**Your objective:** Locate every line in the rows below that contains the string "Toggle", and copy each such line in full.

[Element lookup records]
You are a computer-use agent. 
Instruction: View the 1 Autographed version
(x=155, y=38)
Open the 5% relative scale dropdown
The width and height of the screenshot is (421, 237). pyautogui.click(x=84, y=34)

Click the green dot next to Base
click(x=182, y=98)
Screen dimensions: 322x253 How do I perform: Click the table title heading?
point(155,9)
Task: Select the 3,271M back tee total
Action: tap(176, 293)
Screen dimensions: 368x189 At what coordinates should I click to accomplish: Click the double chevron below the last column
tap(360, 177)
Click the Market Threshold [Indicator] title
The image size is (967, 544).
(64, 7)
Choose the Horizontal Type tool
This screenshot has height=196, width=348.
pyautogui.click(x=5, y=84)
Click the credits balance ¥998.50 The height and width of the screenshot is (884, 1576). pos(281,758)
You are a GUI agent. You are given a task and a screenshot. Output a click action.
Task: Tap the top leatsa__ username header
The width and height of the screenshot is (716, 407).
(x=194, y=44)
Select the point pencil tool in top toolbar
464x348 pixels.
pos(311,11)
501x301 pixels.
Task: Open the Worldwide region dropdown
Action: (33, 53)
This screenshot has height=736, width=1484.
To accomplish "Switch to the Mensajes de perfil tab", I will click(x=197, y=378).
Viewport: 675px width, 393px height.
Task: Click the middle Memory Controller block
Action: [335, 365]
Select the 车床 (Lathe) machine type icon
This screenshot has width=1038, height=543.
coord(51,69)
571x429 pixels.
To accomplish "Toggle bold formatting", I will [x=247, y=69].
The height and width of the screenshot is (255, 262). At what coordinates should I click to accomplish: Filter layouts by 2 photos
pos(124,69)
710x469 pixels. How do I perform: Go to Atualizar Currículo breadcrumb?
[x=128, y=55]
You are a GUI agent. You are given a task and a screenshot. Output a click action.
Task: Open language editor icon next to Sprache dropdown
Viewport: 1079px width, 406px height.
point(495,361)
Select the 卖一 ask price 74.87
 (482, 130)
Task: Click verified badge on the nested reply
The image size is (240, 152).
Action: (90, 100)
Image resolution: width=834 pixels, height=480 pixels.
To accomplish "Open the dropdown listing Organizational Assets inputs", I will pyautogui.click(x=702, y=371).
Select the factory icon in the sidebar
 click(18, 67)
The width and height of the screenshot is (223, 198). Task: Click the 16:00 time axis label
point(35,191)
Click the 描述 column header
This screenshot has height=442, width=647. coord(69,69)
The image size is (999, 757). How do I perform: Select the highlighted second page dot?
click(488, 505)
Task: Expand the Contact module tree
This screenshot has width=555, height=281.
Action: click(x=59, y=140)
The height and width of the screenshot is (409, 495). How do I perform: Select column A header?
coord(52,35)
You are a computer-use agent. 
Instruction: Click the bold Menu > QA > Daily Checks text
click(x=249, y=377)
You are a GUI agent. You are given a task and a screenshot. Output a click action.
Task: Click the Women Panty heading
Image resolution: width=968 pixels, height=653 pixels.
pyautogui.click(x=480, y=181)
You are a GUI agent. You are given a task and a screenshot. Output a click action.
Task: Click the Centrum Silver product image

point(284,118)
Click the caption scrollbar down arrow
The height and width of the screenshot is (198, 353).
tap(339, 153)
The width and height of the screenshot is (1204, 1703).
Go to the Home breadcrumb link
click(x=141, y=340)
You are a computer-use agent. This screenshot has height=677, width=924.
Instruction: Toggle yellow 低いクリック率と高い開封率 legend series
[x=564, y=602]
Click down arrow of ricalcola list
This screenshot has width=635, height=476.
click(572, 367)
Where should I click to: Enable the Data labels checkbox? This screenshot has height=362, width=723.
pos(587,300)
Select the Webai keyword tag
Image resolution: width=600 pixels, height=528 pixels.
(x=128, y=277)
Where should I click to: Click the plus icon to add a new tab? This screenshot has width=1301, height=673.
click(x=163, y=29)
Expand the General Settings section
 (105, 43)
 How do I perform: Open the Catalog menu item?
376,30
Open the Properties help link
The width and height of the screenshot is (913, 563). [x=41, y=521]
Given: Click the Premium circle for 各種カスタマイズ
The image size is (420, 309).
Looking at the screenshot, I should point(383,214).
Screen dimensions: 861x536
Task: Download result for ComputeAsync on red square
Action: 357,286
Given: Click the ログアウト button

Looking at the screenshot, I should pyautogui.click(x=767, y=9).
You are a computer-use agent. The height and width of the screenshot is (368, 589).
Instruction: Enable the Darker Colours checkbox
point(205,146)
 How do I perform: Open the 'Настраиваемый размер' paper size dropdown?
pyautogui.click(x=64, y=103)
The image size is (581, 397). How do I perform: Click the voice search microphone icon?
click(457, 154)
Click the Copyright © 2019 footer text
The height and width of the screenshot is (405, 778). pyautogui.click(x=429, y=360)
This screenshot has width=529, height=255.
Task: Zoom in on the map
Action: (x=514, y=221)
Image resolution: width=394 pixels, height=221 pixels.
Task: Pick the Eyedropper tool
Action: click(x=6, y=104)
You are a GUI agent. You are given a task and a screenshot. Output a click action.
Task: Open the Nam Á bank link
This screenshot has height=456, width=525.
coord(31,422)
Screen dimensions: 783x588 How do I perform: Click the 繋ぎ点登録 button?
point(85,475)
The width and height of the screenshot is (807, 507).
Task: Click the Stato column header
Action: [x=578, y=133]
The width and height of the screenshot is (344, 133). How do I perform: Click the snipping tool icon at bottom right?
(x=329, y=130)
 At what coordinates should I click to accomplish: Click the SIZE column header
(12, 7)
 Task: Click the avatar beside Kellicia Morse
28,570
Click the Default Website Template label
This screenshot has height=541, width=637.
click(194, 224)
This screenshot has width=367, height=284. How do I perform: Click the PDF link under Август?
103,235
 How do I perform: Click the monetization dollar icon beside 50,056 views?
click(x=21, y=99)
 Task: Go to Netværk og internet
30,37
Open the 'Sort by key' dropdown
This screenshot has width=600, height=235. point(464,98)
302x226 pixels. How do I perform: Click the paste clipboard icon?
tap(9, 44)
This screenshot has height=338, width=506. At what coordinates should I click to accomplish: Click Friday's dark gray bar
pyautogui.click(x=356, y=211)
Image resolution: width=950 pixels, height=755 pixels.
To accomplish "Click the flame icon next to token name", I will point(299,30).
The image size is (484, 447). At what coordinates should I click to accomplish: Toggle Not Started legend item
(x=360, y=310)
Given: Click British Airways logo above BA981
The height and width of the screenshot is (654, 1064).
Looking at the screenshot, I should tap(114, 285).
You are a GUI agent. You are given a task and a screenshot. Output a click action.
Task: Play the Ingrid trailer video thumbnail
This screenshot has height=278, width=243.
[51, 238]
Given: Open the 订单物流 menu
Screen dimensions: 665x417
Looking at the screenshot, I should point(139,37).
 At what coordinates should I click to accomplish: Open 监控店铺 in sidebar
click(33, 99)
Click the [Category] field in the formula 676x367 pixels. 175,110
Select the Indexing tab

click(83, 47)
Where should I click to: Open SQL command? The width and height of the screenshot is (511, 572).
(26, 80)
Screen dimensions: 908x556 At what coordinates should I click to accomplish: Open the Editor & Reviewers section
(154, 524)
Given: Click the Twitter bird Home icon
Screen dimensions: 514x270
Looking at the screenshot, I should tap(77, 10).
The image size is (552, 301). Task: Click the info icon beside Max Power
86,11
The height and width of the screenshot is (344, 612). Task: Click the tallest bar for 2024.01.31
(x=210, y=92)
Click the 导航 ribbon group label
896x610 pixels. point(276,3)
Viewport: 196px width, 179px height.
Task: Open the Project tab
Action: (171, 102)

**Task result:**
To accomplish "Toggle bold formatting", I will [x=247, y=69].
Instruction: Toggle yellow 低いクリック率と高い開封率 legend series
The image size is (484, 447). At what coordinates should I click to accomplish: Toggle Not Started legend item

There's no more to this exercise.